These are the key concepts you need to understand to accurately answer the question.

Sample Standard Deviation
The sample standard deviation is a measure used to quantify the amount of variation or dispersion in a set of data values. In the context of our exercise, it tells us how spread out the vitamin C measurements are from the sample mean. To compute it, we first determine the variance by averaging the squared differences of each data point from the mean.

For our dataset, we calculate the variance as follows:
  • Subtract the sample mean (22.5) from each value in the dataset.
  • Square each of these differences.
  • Sum all the squared differences.
  • Divide by one less than the sample size (7 for our sample of 8).
The standard deviation is simply the square root of the variance. In this exercise, it's approximately 7.19 mg/100g, showing us how much individual vitamin C measurements deviate, on average, from the sample mean.
T-Distribution
The t-distribution is a statistical distribution used primarily when dealing with small sample sizes. It is similar to the normal distribution but has thicker tails, which provides a more conservative estimate for uncertainty when sample sizes are small.

In the context of the confidence interval calculation for the vitamin C exercise, the t-distribution helps account for the variability in estimating the population mean from our small sample. With our sample of size 8, the degrees of freedom are 7 (n-1). Using a t-table, we found the t-score for a 95% confidence level, which is crucial for determining how much the mean estimate might vary if we took another sample. This t-value was approximately 2.364, reflecting a more conservative estimate than the standard normal distribution would yield. This conservativeness is essential in maintaining our confidence level's integrity, ensuring that our interval indeed covers the true mean 95% of the time.
Margin of Error
The margin of error quantifies the extent of uncertainty or potential error in our estimate of the population mean. It expresses how much above and below our sample mean the true population mean might lie, considering the sample data variability.

To calculate it, we use the formula:
  • Multiply the sample standard deviation by the t-score.
  • Divide by the square root of the sample size.
For this exercise, we multiplied the t-score (2.364) by the sample standard deviation (7.19) and divided by the square root of 8 to arrive at a margin of error of approximately 6 mg/100g. This value tells us that the true mean vitamin C level could reasonably be about 6 mg/100g higher or lower than our sample mean of 22.5 mg/100g.
Sample Mean
The sample mean is a measure of central tendency, representing an average of the data points in the sample. It provides a best estimate of the population mean in the absence of full population data.

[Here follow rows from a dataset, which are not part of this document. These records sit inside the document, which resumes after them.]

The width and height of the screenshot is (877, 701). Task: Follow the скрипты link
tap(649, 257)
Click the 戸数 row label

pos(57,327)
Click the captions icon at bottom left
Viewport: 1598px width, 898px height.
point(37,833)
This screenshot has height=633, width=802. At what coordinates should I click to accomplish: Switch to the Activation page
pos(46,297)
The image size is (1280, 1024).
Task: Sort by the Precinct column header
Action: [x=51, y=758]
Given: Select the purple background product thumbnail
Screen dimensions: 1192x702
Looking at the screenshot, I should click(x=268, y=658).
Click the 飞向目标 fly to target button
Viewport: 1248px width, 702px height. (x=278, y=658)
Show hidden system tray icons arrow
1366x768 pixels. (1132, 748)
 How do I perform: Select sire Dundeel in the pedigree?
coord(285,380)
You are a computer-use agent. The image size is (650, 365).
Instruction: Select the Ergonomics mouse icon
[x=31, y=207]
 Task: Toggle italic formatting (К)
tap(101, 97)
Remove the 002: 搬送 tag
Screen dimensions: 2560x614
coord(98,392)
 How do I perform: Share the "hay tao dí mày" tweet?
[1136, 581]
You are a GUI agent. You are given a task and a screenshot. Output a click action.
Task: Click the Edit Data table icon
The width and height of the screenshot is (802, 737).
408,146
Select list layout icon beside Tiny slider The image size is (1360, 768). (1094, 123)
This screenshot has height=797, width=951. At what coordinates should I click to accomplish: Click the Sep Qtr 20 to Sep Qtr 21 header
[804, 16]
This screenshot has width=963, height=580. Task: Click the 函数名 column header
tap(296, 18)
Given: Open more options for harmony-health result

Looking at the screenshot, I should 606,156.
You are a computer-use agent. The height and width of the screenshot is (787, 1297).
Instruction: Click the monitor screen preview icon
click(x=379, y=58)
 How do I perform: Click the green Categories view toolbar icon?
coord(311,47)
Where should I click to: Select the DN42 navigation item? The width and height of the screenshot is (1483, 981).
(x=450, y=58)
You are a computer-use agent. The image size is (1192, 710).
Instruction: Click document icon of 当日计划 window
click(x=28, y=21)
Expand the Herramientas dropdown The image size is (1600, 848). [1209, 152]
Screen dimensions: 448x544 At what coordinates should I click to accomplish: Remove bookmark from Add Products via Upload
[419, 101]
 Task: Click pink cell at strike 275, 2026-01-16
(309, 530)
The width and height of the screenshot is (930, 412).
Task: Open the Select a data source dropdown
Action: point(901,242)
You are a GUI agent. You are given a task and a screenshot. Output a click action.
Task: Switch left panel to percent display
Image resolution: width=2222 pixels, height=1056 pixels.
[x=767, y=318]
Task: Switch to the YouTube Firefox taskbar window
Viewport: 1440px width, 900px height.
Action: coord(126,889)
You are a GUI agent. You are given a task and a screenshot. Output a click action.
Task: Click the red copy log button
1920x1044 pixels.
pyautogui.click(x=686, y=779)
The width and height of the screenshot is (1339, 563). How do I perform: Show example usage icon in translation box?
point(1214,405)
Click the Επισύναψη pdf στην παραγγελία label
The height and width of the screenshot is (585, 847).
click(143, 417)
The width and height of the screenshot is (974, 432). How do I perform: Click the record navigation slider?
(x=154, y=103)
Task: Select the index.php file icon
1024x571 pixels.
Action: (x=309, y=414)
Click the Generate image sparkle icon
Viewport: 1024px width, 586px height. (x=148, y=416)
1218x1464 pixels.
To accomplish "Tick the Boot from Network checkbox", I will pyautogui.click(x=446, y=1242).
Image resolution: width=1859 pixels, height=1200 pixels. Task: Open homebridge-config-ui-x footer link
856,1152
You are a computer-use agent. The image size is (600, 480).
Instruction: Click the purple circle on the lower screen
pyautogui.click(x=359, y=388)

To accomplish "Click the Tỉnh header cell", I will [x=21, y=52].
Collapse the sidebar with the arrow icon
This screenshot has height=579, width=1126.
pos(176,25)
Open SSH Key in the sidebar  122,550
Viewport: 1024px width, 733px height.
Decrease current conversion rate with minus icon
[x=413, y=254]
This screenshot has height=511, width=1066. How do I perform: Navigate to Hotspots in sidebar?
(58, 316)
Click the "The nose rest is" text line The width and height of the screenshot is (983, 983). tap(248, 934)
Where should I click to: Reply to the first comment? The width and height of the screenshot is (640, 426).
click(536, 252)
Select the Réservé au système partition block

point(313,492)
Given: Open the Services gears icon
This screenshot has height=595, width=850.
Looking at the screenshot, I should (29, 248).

For the given exercise, we calculated the sample mean by summing all the vitamin C measurements from our sample and dividing by the number of observations:
  • Sum of the data points: 26 + 31 + 23 + 22 + 11 + 22 + 14 + 31 = 180
  • Number of observations: 8
The result is a sample mean of 22.5 mg/100g, which acts as an approximation for the average vitamin C content we expect in the population of CSB. This measure, along with the margin of error, allows us to construct the confidence interval and gain a better understanding of where the true population mean may lie.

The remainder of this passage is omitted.